> _REQUIREMENT_: Transcribe every record verbatim; no pictures.

> _RECORDS SHOWN_:
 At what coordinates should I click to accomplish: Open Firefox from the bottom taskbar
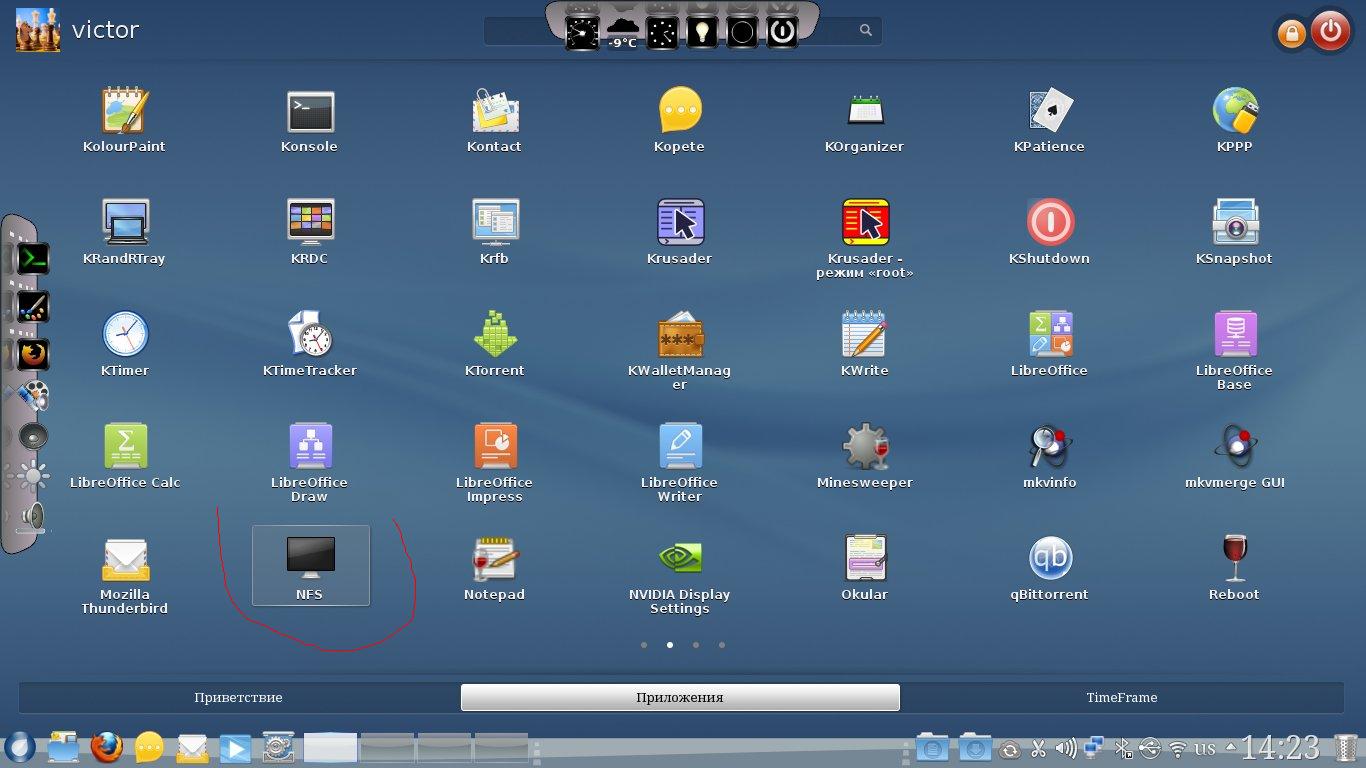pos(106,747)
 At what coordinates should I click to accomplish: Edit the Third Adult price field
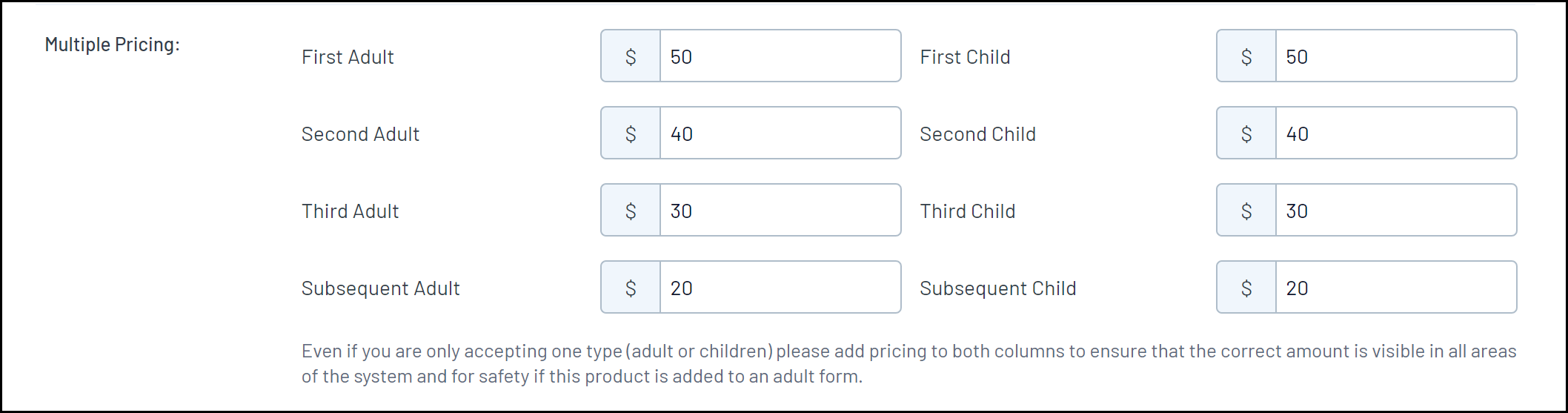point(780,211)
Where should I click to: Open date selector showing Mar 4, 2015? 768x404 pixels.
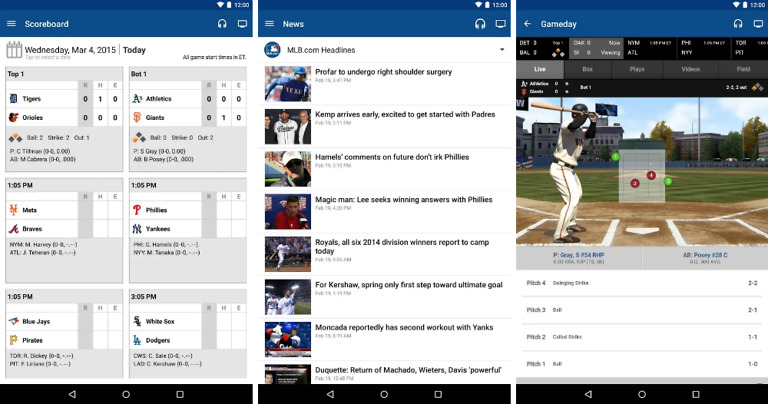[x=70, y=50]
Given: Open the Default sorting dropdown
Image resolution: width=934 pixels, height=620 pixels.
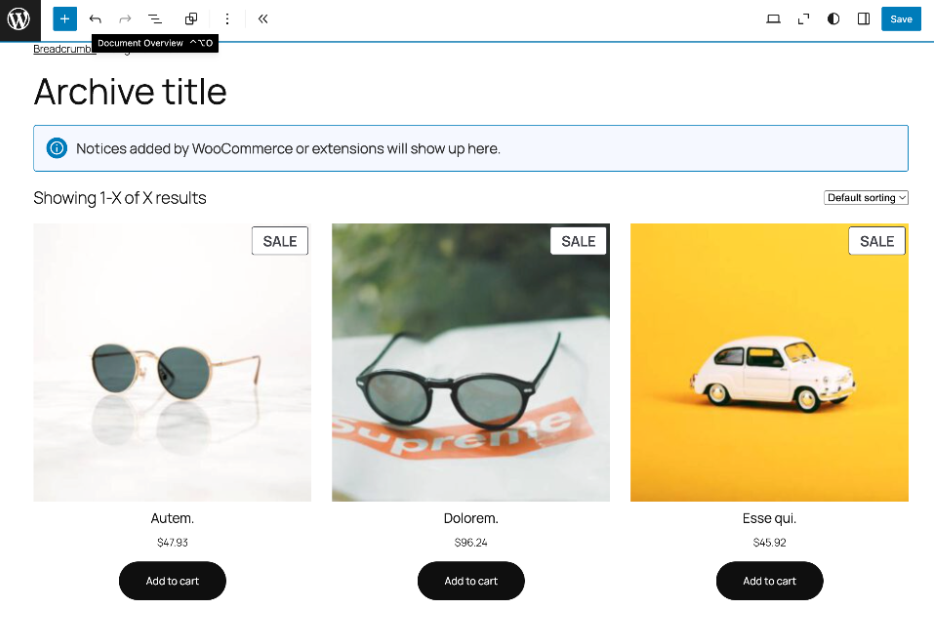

> _WRITTEN SOLUTION_:
 At what coordinates should I click to accomplish: Open Firefox from the bottom taskbar
pos(106,747)
 At what coordinates should I click to accomplish: Edit the Third Adult price field
point(780,211)
Where should I click to: Open date selector showing Mar 4, 2015? 768x404 pixels.
[x=70, y=50]
Given: Open the Default sorting dropdown
Image resolution: width=934 pixels, height=620 pixels.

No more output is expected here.